Hospital in Connecticut, US

Bridgeport Hospital is a not-for-profit general medical and surgical hospital in Bridgeport, Connecticut. It is a member of Yale New Haven Health System and affiliated with Yale School of Medicine.

== History ==
In the 1870s, Dr. George Lewis, a physician practicing in the city, persuaded his aunt, Susan Hubbell, to bequeath $13,500 and an acre at the summit of Mill Hill for the construction of a hospital, the first in Fairfield County, and only the third in the state. Before Bridgeport Hospital, "the closest thing to a hospital in the city was a facility in the basement of the future police headquarters, where infection and mortality rates were high among the emergency patients and poor residents who received care there," according to the hospital's web site.

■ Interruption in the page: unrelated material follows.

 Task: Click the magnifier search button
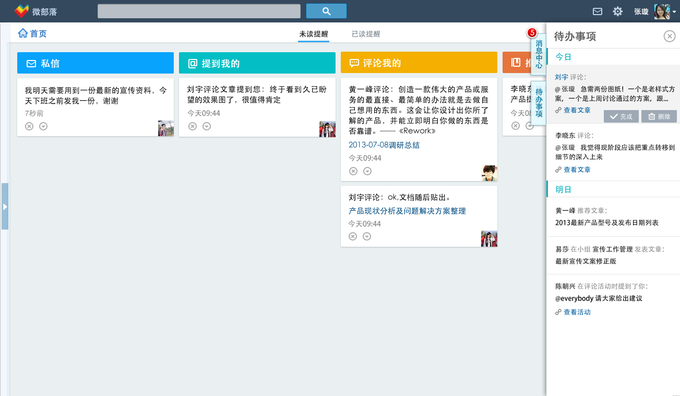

The hospital was founded in 1878 when Bridgeport Mayor P.T. Barnum and other community leaders received approval from the state legislature to incorporate the institution. When a board of directors was named soon afterward, Barnum was elected its first president.
Construction on the present site began in 1883 to designs by local architects Lambert & Bunnell. On November 12, 1884, the new hospital began treating patients.

==Description==
Bridgeport Hospital has 501 beds on two campuses, plus 42 beds licensed to Yale New Haven Children's Hospital. It has more than 2,900 employees and more than 1,110 physicians representing more than 60 sub-specialties and 230 medical/surgical residents and fellows in programs affiliated with Yale School of Medicine.

The hospital operates a second campus on the site of the former Milford Hospital in Milford, Connecticut, which was integrated with Bridgeport Hospital by Yale New Haven Health in June 2019.

Bridgeport Hospital is an American College of Surgeons-certified Level II trauma center. and is equipped with a helipad. During 2018, Bridgeport Hospital received professional recognition for diabetes treatment, and local economic partnership.

In its 2020 fiscal year, the hospital had 21,686 inpatient discharges and 75,634 emergency department visits. The hospital is accredited by the Joint Commission.

==Tele ICU==
Bridgeport is one of a growing number of hospitals in the US running an Intensive Care Unit via a teledoctor. In April 2026, the hospital was sued by the parents of a young man who died in 2025 while in that Tele ICU; the parents say their son died after being brought in for stomach distress, and that there were not told that their son was in the ICU but was never seen by a real on-site doctor qualified to provide him the care he needed. He died that night without his parents being informed of his condition.